I recently used groupby()
and np.cumsum()
to cumulatively count all the games the winner of a current tennis match won within a given tournament. I used this code to get the column winner_tourney_games_cumulative in the first table:
df.groupby(['tourney_name', 'year', 'winner_name'])['winner_games_played'].cumsum()
dataset of tennis matches for one tournament:
winner_name | loser_name | tourney_name | round | year | winner_tourney_games_cumulative | winner_games_played | loser_games_played |
---|---|---|---|---|---|---|---|
Roger Federer | Sumit Nagal | US Open | R128 | 2019 | 22 | 22 | 13 |
Roger Federer | Damir Dzumhur | US Open | R64 | 2019 | 43 | 21 | 15 |
Roger Federer | Daniel Evans | US Open | R32 | 2019 | 61 | 18 | 5 |
Roger Federer | David Goffin | US Open | R16 | 2019 | 79 | 18 | 4 |
Grigor Dimitrov | Roger Federer | US Open | QF | 2019 | 87 | 24 | 22 |
This is relatively straightforward for the winners, but not so much for the losers. Given that the loser in the current match made it past the first round of the tournament, this means they have won at least one match before, and hence was the winner of a previous match. This complicates things since the column for winners and losers are separate in the data. So, I believe that the short code with np.cumsum()
I wrote (shown above) won't work for the losers.

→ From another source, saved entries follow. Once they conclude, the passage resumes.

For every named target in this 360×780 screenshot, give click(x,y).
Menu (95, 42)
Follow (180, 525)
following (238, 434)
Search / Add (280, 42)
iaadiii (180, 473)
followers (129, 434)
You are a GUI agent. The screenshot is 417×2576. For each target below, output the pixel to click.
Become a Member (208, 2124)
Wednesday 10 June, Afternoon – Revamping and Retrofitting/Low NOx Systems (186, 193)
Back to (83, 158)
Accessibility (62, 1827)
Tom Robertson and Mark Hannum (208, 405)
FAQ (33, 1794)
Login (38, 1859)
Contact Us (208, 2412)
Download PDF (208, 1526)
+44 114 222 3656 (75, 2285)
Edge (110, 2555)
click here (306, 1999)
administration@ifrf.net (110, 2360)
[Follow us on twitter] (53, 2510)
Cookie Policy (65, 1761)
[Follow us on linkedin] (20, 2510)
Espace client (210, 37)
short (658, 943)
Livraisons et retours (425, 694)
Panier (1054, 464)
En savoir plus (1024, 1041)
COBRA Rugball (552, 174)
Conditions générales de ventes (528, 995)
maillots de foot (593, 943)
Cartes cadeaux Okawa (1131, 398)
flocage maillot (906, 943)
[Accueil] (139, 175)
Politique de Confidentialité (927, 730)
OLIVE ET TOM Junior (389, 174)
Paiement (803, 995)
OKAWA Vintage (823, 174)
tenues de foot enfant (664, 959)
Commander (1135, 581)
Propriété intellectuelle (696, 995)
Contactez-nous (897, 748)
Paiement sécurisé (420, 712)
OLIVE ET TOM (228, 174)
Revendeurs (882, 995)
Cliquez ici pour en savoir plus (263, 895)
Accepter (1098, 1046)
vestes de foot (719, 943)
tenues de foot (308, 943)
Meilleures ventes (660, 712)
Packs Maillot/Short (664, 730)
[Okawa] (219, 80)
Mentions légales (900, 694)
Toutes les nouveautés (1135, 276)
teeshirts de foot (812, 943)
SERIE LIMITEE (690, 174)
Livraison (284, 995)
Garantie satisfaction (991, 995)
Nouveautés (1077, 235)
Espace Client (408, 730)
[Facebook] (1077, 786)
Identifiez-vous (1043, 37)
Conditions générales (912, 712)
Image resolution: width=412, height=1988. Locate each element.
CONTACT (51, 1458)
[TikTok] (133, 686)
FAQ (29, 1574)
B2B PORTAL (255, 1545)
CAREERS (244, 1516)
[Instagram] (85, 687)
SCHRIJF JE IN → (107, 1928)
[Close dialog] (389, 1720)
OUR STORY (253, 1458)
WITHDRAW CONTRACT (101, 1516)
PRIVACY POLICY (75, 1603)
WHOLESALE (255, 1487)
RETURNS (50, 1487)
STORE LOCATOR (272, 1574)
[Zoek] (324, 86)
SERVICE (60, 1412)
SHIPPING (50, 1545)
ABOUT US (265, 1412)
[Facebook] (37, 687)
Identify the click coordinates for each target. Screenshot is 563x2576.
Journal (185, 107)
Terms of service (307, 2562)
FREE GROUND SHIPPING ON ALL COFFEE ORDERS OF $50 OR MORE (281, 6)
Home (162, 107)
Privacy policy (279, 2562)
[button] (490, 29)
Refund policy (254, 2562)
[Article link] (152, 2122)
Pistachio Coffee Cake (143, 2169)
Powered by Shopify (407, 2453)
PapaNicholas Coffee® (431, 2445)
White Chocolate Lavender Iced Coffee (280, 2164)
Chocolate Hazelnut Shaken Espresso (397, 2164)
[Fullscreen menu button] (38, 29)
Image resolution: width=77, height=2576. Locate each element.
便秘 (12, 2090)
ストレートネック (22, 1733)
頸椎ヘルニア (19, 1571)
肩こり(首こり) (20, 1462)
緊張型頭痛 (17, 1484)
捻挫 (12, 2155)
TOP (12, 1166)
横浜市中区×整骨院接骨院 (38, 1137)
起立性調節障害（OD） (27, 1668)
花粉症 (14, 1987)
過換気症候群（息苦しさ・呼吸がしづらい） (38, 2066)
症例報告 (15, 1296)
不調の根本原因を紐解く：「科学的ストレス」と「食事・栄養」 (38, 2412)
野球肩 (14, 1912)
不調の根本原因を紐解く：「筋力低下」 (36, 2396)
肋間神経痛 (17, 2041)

Can anyone help me on how to create something similar for the losers as I did for the winners (the column winner_tourney_games_cumulative)? What I would like is the cumulative sum of the number of games the loser has won in previous matches of this tournament.
I am envisioning to look something like this for the losers (you can just ignore the x's below):
winner_name | loser_name | loser_tourney_games_cumulative |
---|---|---|
Roger Federer | Sumit Nagal | X |
Roger Federer | Damir Dzumhur | X |
Roger Federer | Daniel Evans | X |
Roger Federer | David Goffin | X |
Grigor Dimitrov | Roger Federer | 101 |
For Roger Federer in the match he lost, it should be 79 (the cumulative games he won in first table from past matches) + 22 (how many games he won in this match) = 101.
Thanks so much in advance!